According to a report by the Beijing Business Daily, sales consultants at the Porsche Center in Shijingshan, Beijing have confirmed that the showroom will be closing next year. The current selling price for the all-electric model Taycan at this store has been reduced to just over seven hundred thousand yuan, equivalent to a 25% discount.
Porsche China has responded by stating that this is part of a strategic adjustment in the retail network in the Beijing region, with after-sales service set to continue. In October of this year, the Porsche Center in Chaoyang, Beijing opened, merging two outlets to become the first directly operated store in Beijing.

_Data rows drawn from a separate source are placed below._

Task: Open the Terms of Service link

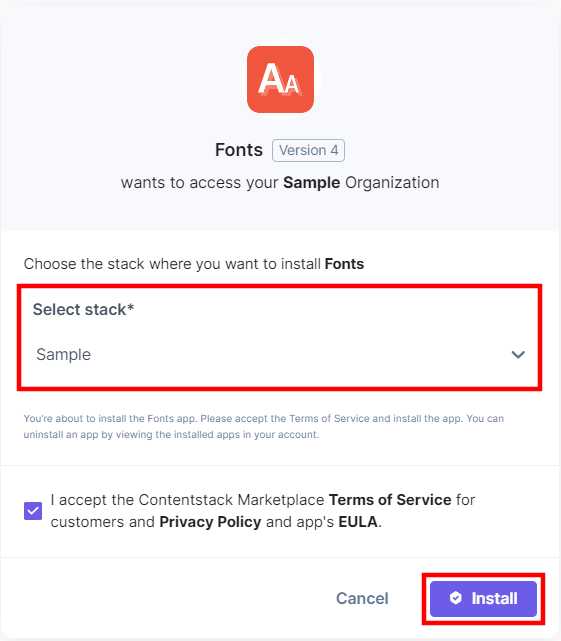Action: [390, 500]
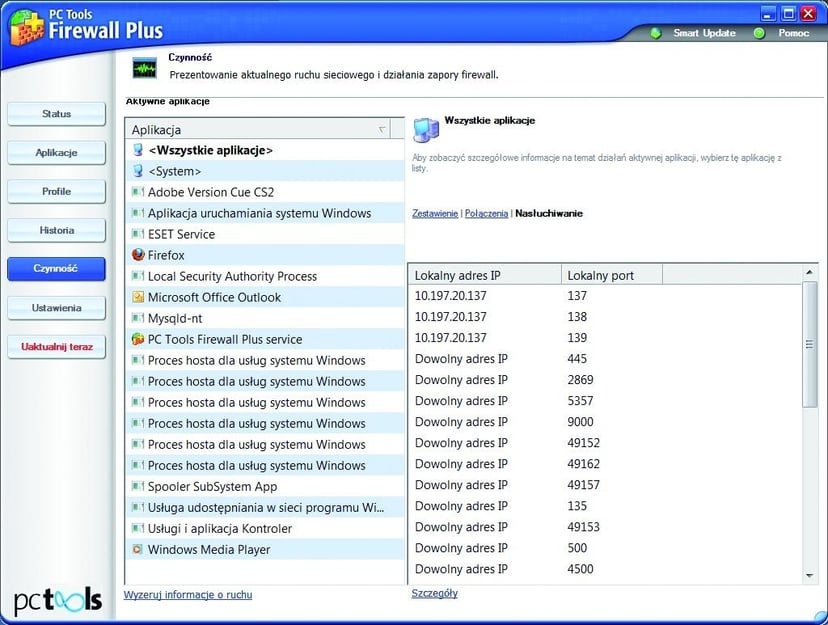This screenshot has height=625, width=828.
Task: Click the PC Tools Firewall Plus service icon
Action: 138,339
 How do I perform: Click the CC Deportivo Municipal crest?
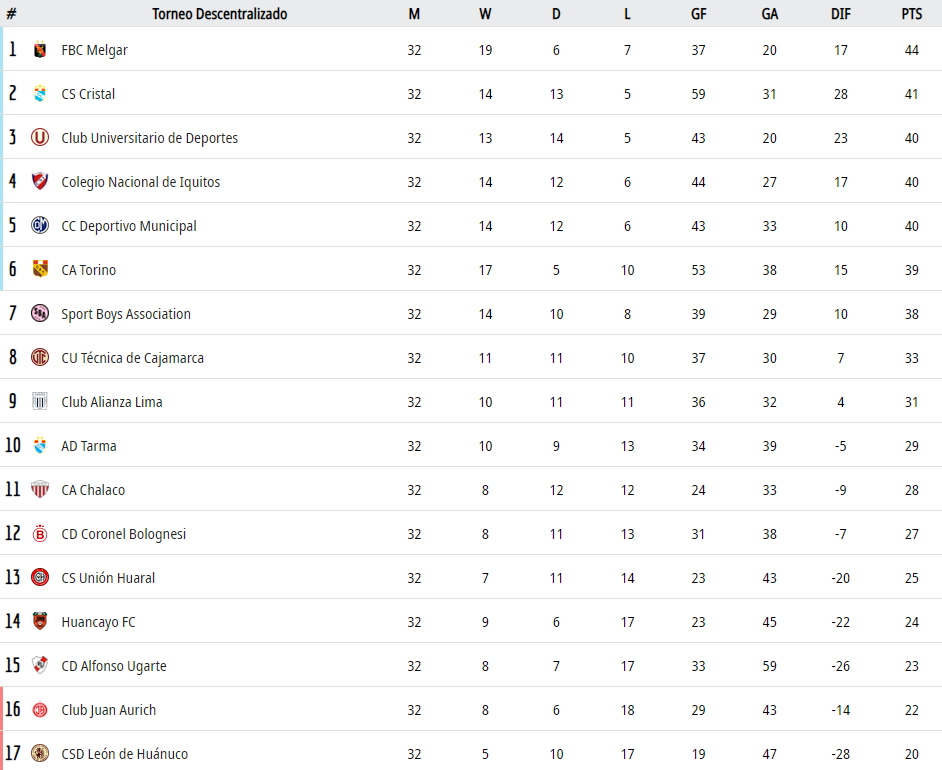pyautogui.click(x=40, y=225)
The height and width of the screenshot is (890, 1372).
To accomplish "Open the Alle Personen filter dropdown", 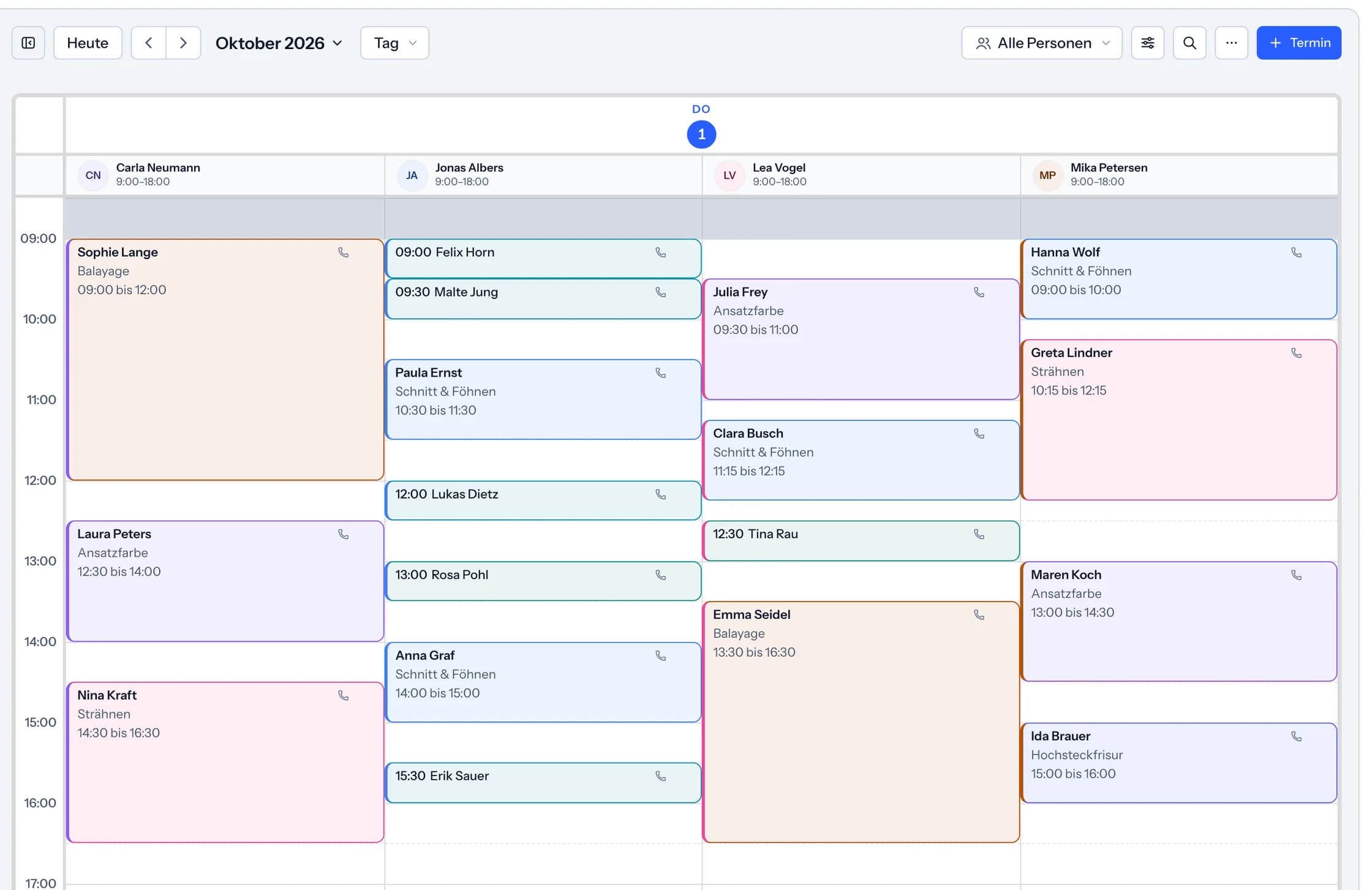I will click(x=1041, y=43).
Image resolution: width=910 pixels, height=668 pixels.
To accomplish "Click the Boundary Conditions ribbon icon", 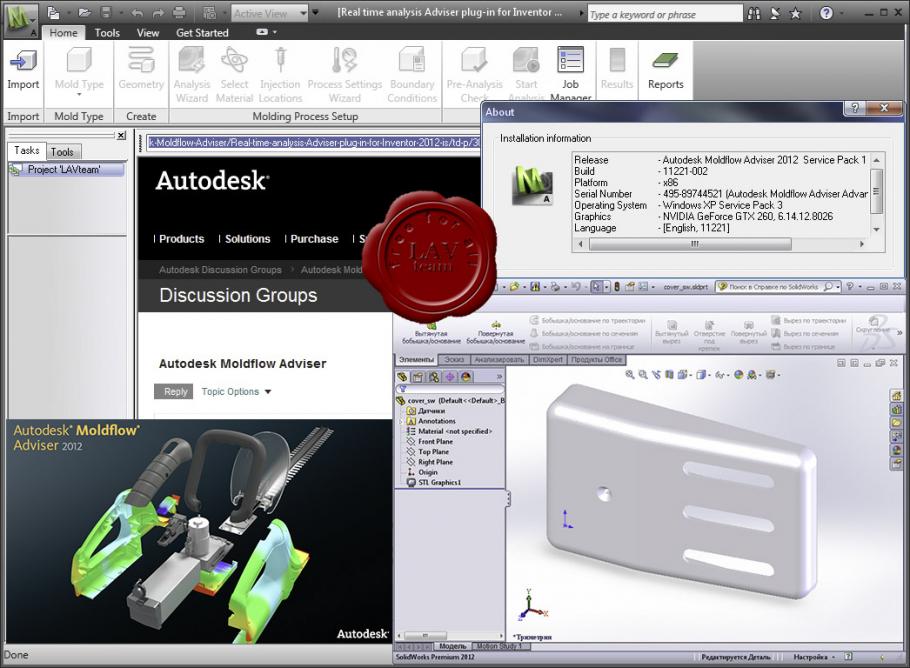I will (x=412, y=62).
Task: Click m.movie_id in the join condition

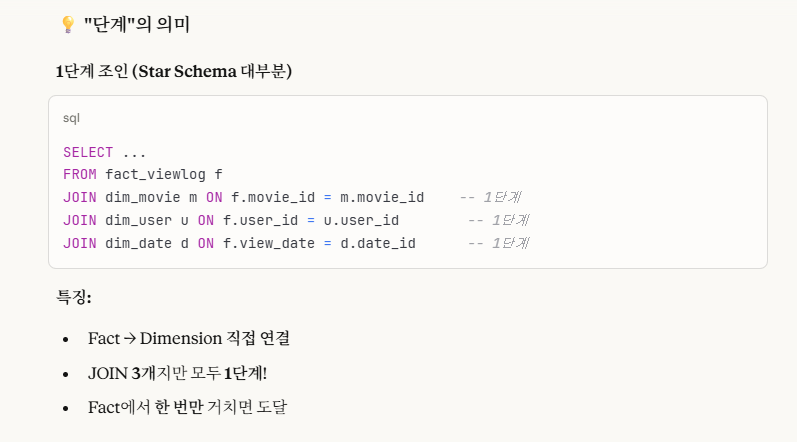Action: pyautogui.click(x=382, y=197)
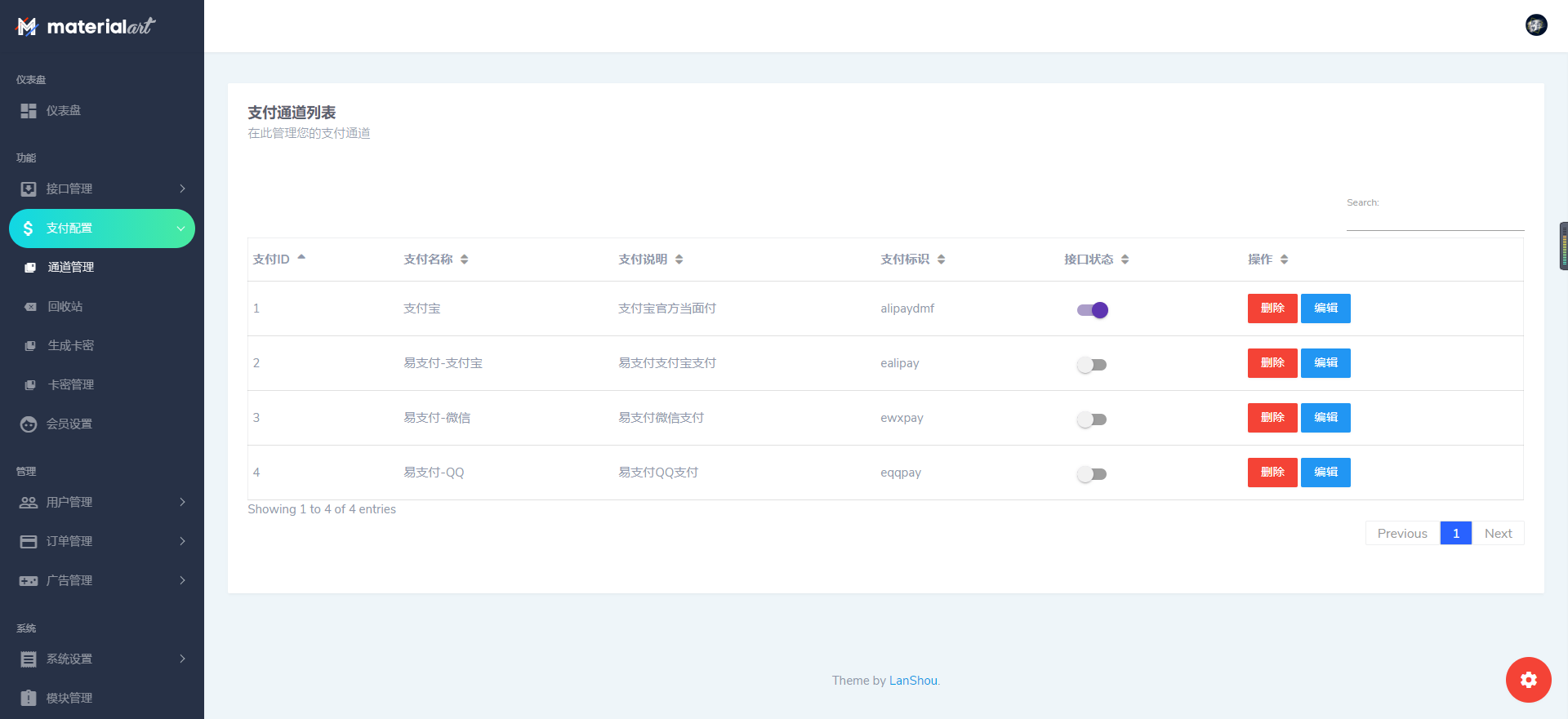Click the 用户管理 people icon
The height and width of the screenshot is (719, 1568).
coord(29,503)
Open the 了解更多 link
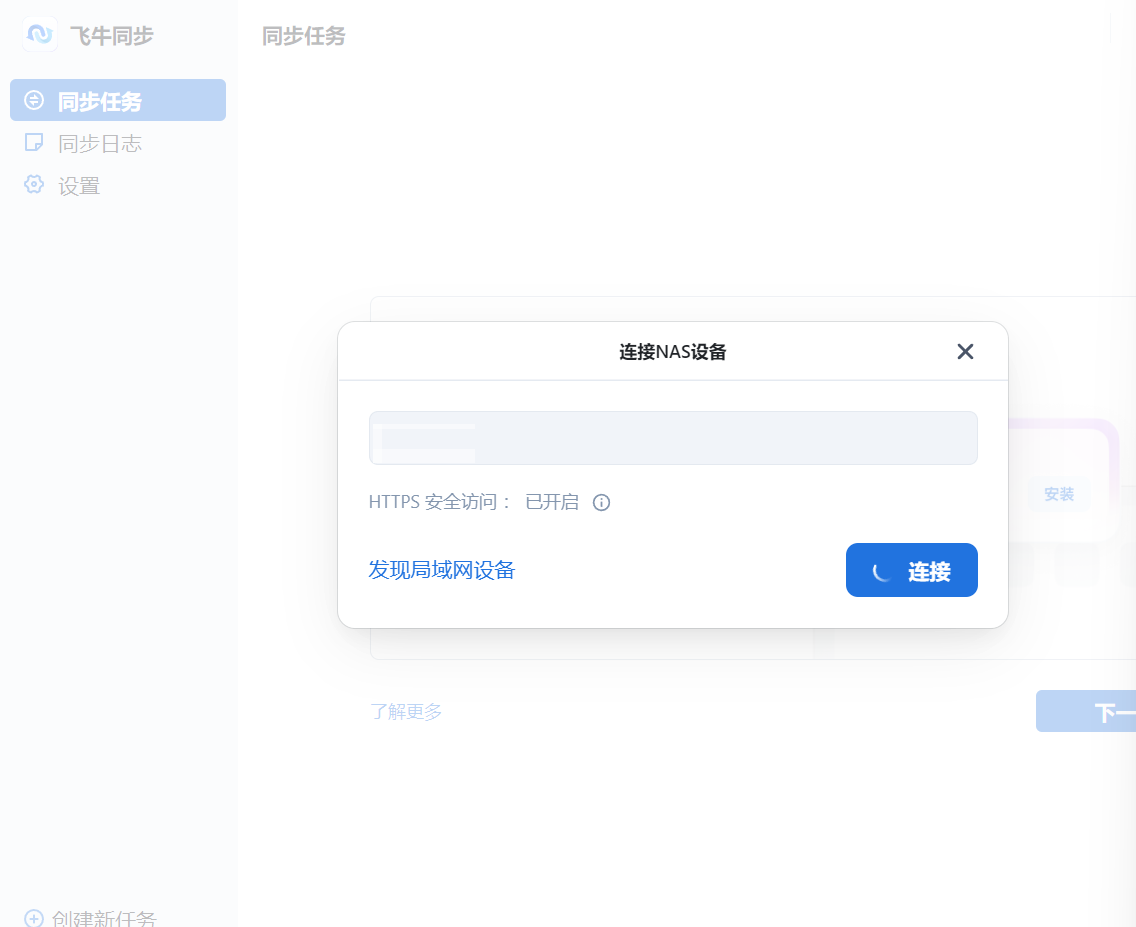The height and width of the screenshot is (927, 1136). coord(406,711)

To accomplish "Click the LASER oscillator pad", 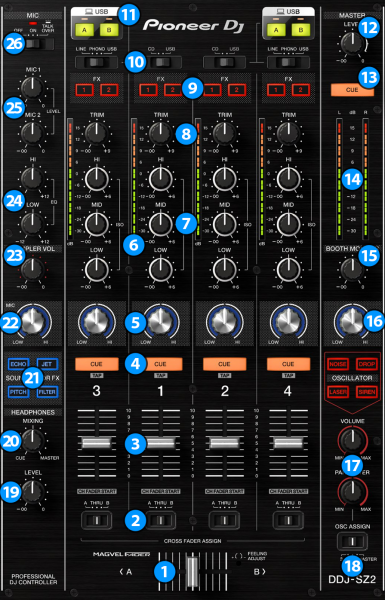I will [338, 392].
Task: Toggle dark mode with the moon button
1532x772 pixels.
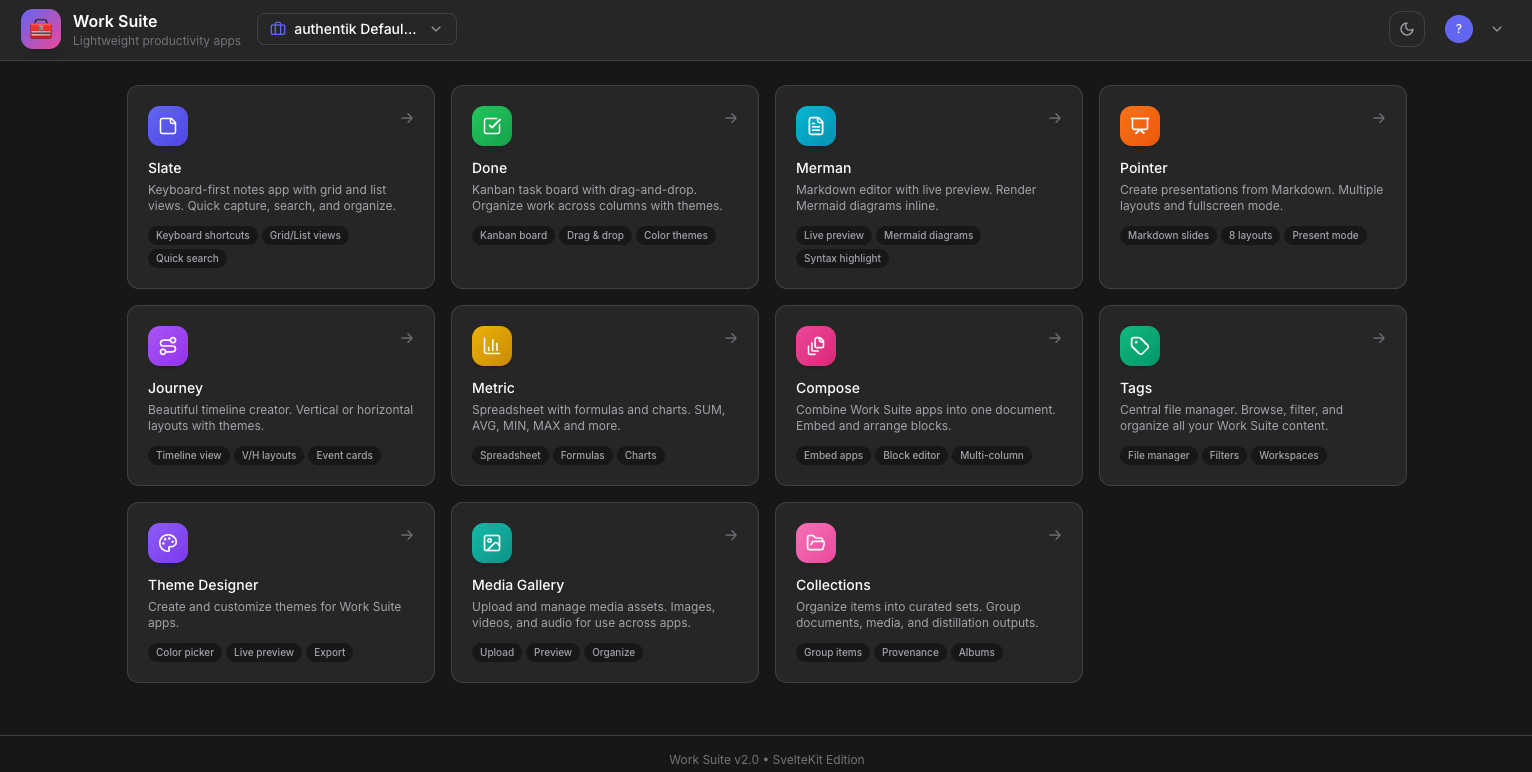Action: point(1407,29)
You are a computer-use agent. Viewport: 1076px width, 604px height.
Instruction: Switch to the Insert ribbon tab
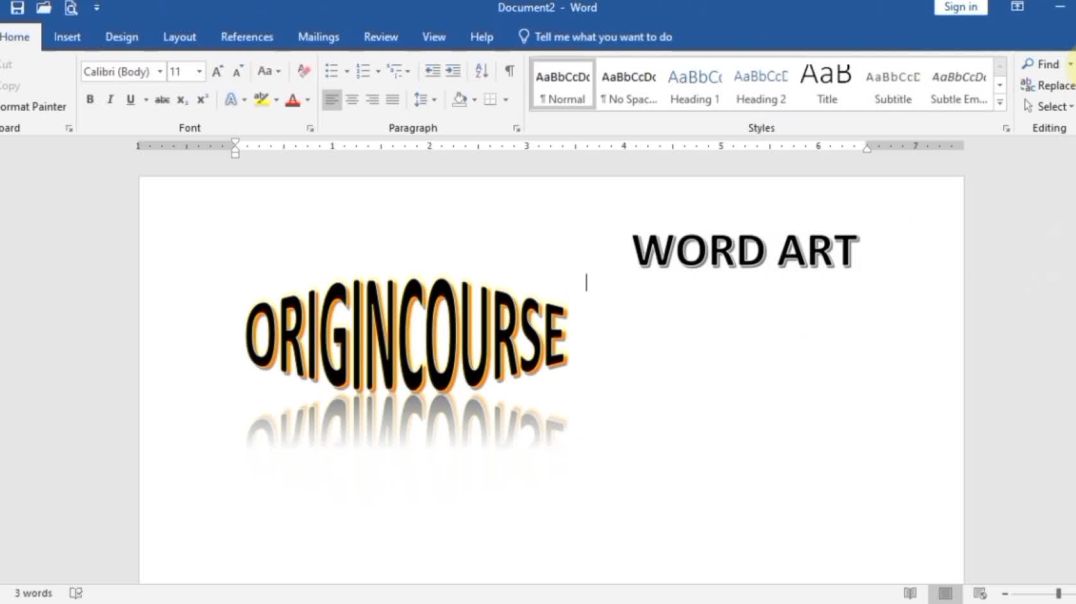(x=66, y=36)
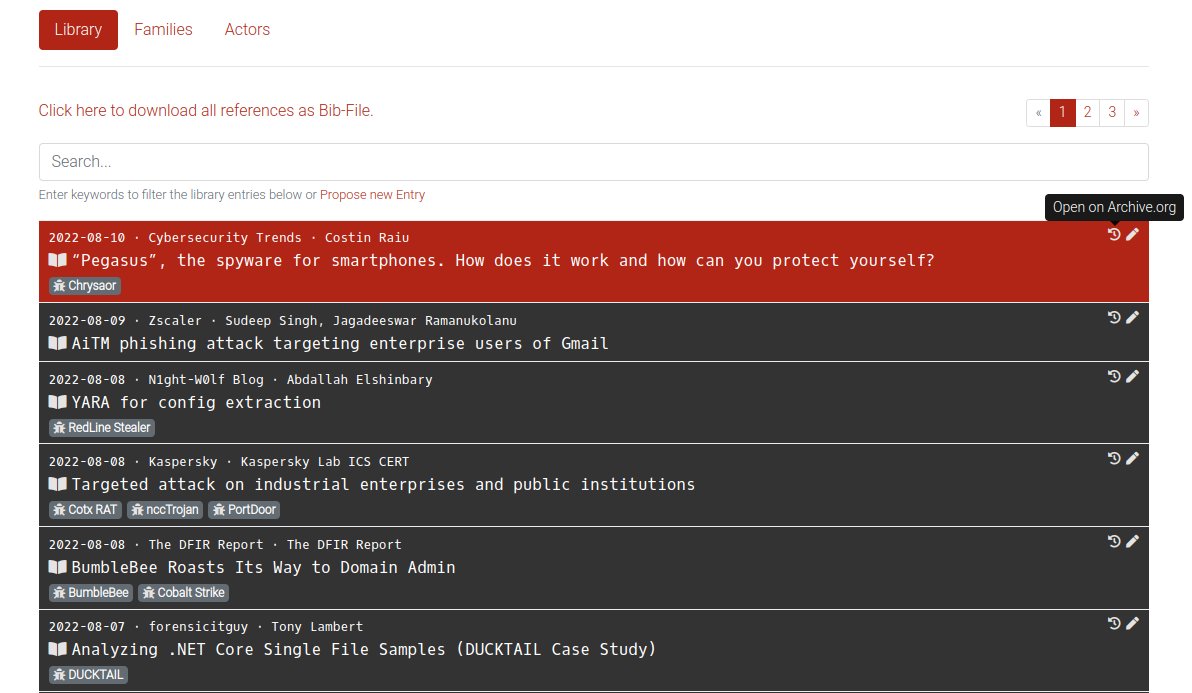Select the Cobalt Strike family tag

coord(183,592)
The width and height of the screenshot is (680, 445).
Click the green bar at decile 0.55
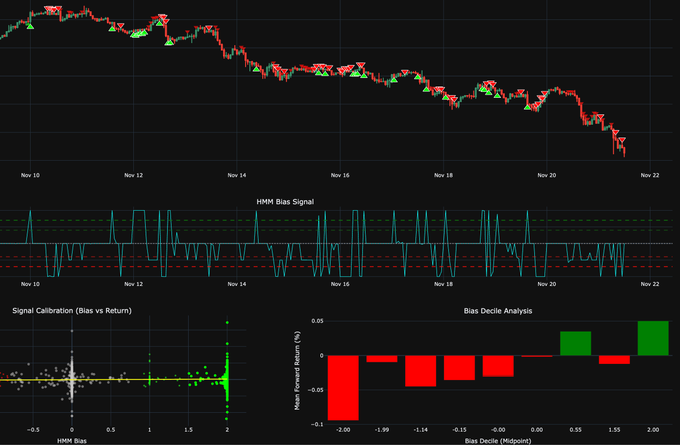[x=575, y=343]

CEO of Porsche China, Pan Lichi, revealed that by the end of this year, the number of sales points will be reduced from 150 to 120, with further adjustments to around 80 by the end of 2026, focusing on ensuring coverage in core cities and provinces. This means that Porsche will be closing nearly half of its outlets in China in just two years.
Such a large-scale network contraction is uncommon among luxury car brands and reflects the pressure the brand is facing in the Chinese market.
Performance data confirms Porsche’s dilemma. In the first three quarters of 2025, Porsche’s sales volume in China was only 32,200 units, a 26% year-on-year plummet, nearly two-thirds lower than the peak of 95,000 units in 2021.
The profit situation is even more severe. Operating profit for Porsche in the first three quarters was only 40 million euros, a drastic 99% year-on-year decline, with the Chinese market cited as one of the core reasons.
Faced with challenges, Porsche is adjusting its strategic direction. Pan Lichi stated that in the face of intense competition, Porsche has decided to slow down its electrification efforts and refocus on fuel models. He emphasized that the competition in electric vehicles primarily focuses on lower-priced segments, while in the high-end niche markets, internal combustion engine models still play a significant role. Based on this assessment, Porsche plans to launch a fuel version of a large SUV positioned above the Cayenne as its next move.
This strategic shift aims to address the current market landscape and the brand’s performance in China, reflecting a keen awareness of the evolving preferences and challenges in the luxury automotive sector in the region.